* Registros do exercício

+-------+

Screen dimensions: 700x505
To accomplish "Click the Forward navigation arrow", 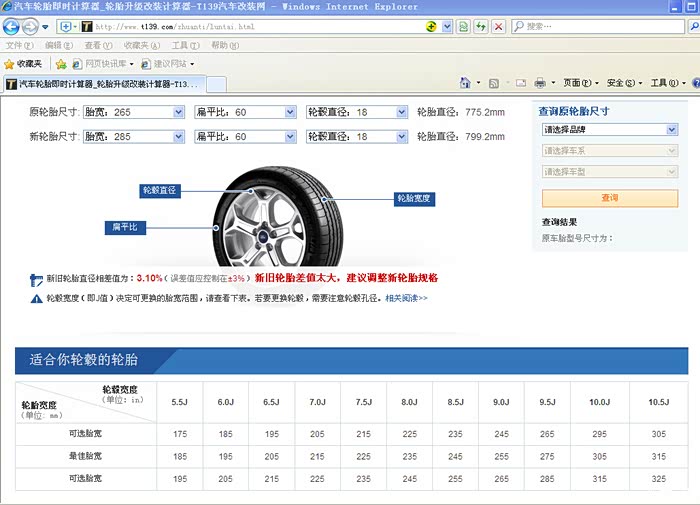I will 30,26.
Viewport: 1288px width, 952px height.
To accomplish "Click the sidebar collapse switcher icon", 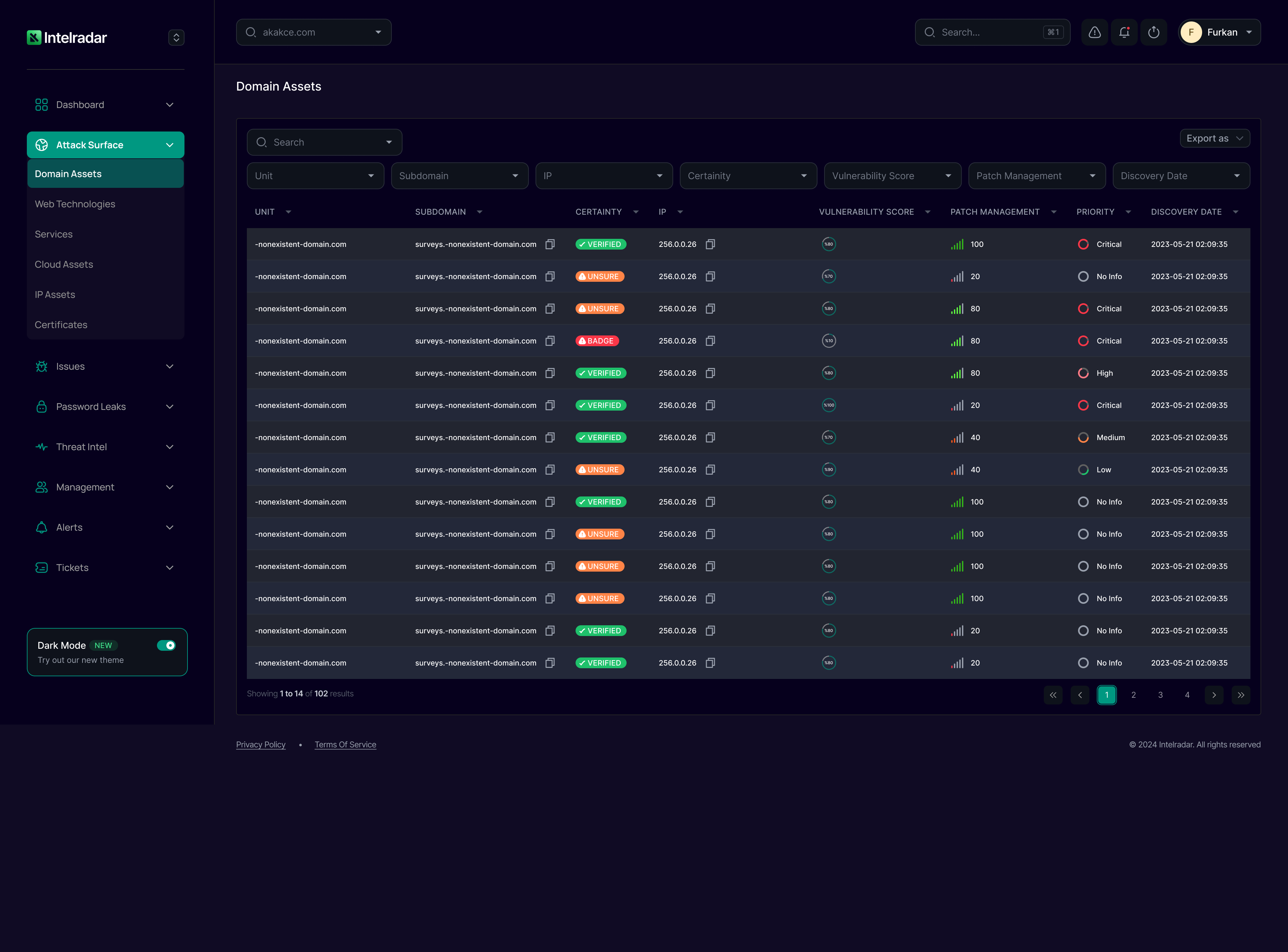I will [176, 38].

+-------+

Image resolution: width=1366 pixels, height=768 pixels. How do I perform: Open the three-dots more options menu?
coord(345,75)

+-------+

* A tarefa
Filtre os registros acima, copiando cada linha que contenha a palavra "width". Maiúsculas e minúsculas devem ser diferenciadas.

* Saída correta
Viewport: 1288px width, 952px height.
Image resolution: width=1366 pixels, height=768 pixels. How do I perform: Open the three-dots more options menu?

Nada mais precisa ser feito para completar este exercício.